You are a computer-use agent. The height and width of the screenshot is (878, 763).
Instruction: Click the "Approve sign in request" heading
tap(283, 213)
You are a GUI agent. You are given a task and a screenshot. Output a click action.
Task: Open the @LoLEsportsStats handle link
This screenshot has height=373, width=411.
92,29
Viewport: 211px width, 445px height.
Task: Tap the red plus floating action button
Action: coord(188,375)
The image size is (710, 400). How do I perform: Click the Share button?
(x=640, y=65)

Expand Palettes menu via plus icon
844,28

...

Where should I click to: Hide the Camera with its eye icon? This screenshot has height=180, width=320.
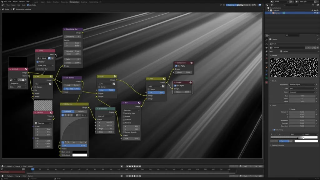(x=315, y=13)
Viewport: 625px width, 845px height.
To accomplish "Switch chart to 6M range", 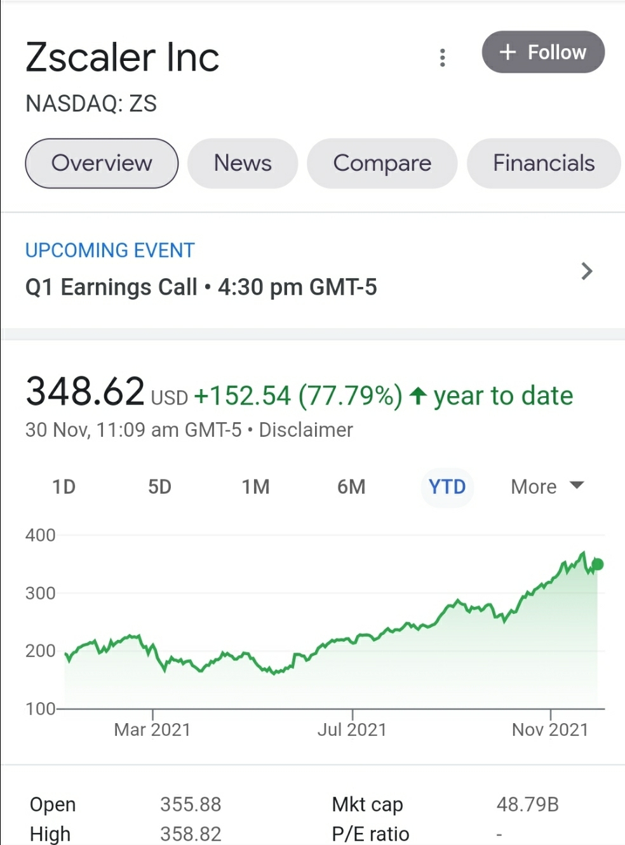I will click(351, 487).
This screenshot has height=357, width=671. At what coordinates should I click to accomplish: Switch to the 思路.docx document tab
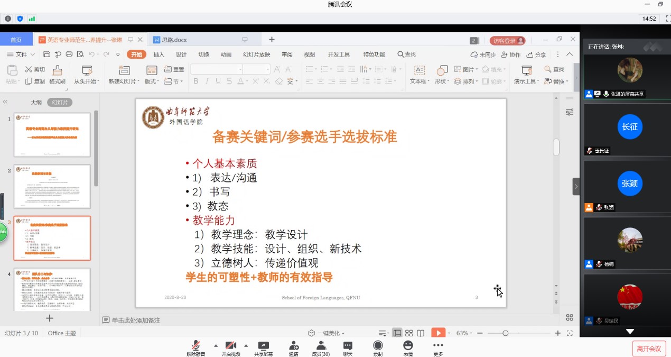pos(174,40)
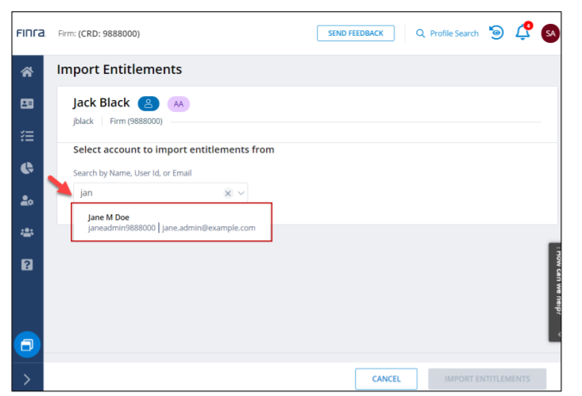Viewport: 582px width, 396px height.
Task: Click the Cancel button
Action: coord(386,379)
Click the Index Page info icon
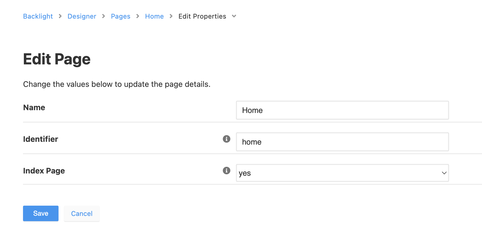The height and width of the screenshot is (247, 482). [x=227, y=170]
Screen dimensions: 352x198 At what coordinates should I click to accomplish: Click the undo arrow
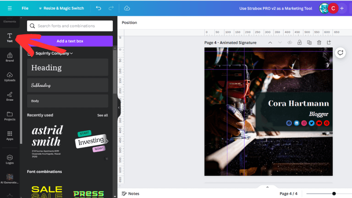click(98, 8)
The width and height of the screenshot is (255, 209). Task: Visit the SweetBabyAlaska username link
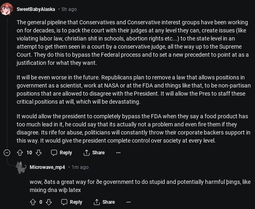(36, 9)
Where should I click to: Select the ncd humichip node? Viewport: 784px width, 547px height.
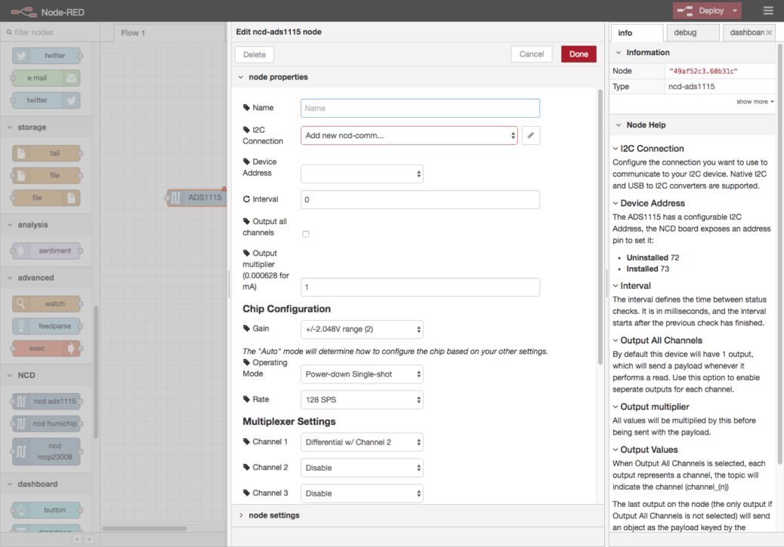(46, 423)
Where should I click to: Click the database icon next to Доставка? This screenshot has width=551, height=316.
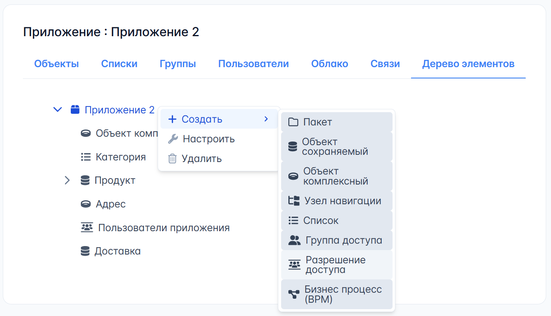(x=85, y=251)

YOUR GOAL: Copy each line of the records above that carries the word "agent".

OUTPUT FOR THIS TASK:
You are a computer-use agent. The height and width of the screenshot is (878, 763).
You are a GUI agent. You are given a task and a screenshot. Output a click action.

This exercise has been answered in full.